Es ist genug Trauer für alle da! – Czolleks legendäre Bücher streuen lustvoll Zweifel an den deutschen Narrativen von Integration bis Leitkultur. Scharf, gewitzt und an jeder Stelle überraschend legt auch VERSÖHNUNGSTHEATER den Finger an die Wunde, wenn es nach der aktuellen Erinnerung an die Verbrechen der Vergangenheit fragt. Seit weltweit bewunderten Gesten der deutschen Selbstvergewisserung vom Warschauer Kniefall bis zum Holocaust-Mahnmal hat sich in letzter Zeit einiges verändert: Das Berliner Stadtschloss feiert Preußens Könige, mit dem neuen Militärhaushalt wird eine Zeitenwende beschworen und der Bundespräsident spricht auf seiner Israelreise von „Versöhnung“. Deutschland ist wieder wer, auch weil es sich so mustergültig an den Holocaust erinnert. Herzlich willkommen zum Versöhnungstheater!
Im Rahmen der Veröffentlichung seines neuesten Buches führte die Lektorin Annika Domainko ein Interview mit dem Autoren.
10 FRAGEN AN MAX CZOLLEK
Lieber Max, mit deinen letzten beiden Büchern hast du dich als wichtige Stimme gegen Antisemitismus, Rassismus und Diskriminierung jeder Art aber vor allem auch für die Selbstbestimmung von Menschen in dieser Gesellschaft etabliert. Dein neues Buch heißt Versöhnungstheater. Was hat es damit auf sich?
Das positive Selbstbild der deutschen Gesellschaft basiert auch auf einer vermeintlich guten und umfassenden Erinnerungskultur. Diese Erinnerungskultur hat in den vergangenen Jahrzehnten unterschiedliche Phasen durchlaufen. Die Kernthese, die das Buch aufstellt, lautet, dass wir in eine neue, dritte Phase der Erinnerungskultur eingetreten sind – das Versöhnungstheater. Die erste Phase (westdeutscher) Erinnerungsarbeit drehte sich um die sogenannte Vergangenheitsbewältigung, die von außenpolitischen Gesten der „Wiedergutmachung“ und innenpolitischen Amnestiegesetzen geprägt war. Der Kniefall Willy Brandts 1970 markiert den Beginn der zweiten Phase der Erinnerungskultur, die in der Rede Richard von Weizsäckers vom 8. Mai 1985 ihren Höhepunkt fand. Beide Ereignisse verweisen schon auf ein zentrales Charakteristikum dieser Phase: die Intensivierung der symbolischen Ebene, die sich etwa in Reden, Gesten, Erinnerungsbauwerken und Gedenktagen ausdrückt. Die dritte Phase der Erinnerungskultur beginnt mit der Vereinigung beider deutscher Staaten. Darin wird die Infrastruktur der Erinnerung, die die Jahrzehnte zuvor etabliert worden ist zum Ausgangspunkt, Deutschland als gute Nation wieder neu zu denken. Die Erinnerungskultur wird also im Versöhnungstheater zu einem Motor eines positiven nationalen Selbstbildes.
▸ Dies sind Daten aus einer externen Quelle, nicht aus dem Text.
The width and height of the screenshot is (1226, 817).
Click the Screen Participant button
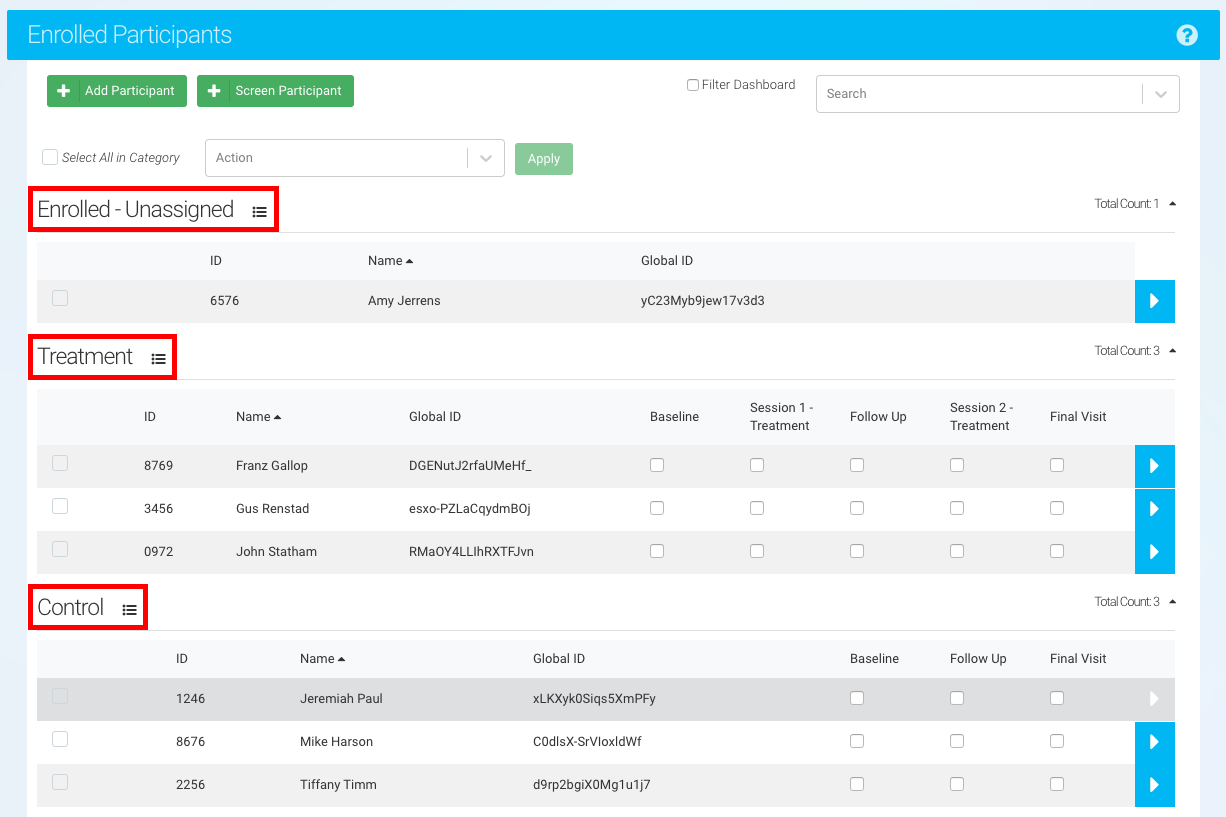pos(275,91)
Wo siehst du dieses Versöhnungstheater aktuell am Werk, im Großen und Kleinen?
Es gibt eine ganze Reihe von Beispielen, mit denen ich mich in meinem Buch befasse, etwa die Rede von Bundespräsident Steinmeier im Januar 2020 in Yad Vashem, dem zentralen Erinnerungsort an die Shoah in Jerusalem. Steinmeier war für die 75-Jahr-Feier der Befreiung des Konzentrationslagers Auschwitz zum World Holocaust Forum eingeladen worden und bedankte sich bei den gastgebenden Israelis für das „Wunder der Versöhnung“. Hier zeigt sich ein zentraler Aspekt der dritten Phase der Erinnerungskultur: die Gleichsetzung von Erinnerung und Versöhnung, so als sei die symbolische Handlung bereits Ausdruck der realen Handlung, die sie vermeintlich anzeigt, in Wirklichkeit aber häufig ersetzt. Diesen Aspekt der symbolischen Ebene der Erinnerung als Ersatzhandlung schaue ich mir insbesondere in Bezug auf die ausbleibende Strafverfolgung von Nazitäter*innen an, die in der Bundesrepublik und auch in der DDR ab den 1950er Jahren weitestgehend unbehelligt leben und nicht selten an ihre Karrieren anknüpfen konnten. Dieser Fakt unterstreicht noch einmal, dass die Intensivierung der symbolischen Ebene ab der zweiten Phase der Erinnerungskultur nicht mit einer Intensivierung realer Handlungen verwechselt werden sollte. Wiedergutwerdung ohne Wiedergutmachung nenne ich das. Ein dritter Aspekt betrifft die Erinnerungsarchitektur, also die Art und Weise, wie der deutsche Staat Architektur und Geschichte zusammendenkt. Und da schaue ich mir insbesondere das zentrale Erinnerungspolitische Projekt Berliner Stadtschloss an. Meine These ist, dass die alte Residenz der Preußenkönige ohne das Denkmal für die ermordeten Juden Europas niemals so frei von jedem Selbstzweifel hätte gebaut werden können. Erst musste die Gewaltgeschichte in einem Denkmal gebannt werden, bevor man die deutsche Geschichte als gute Geschichte neu erfinden konnte. Auch das ist Ausdruck des Versöhnungstheaters – eine Versöhnung der deutsch-deutschen Gesellschaft mit sich selbst und ihrer Geschichte.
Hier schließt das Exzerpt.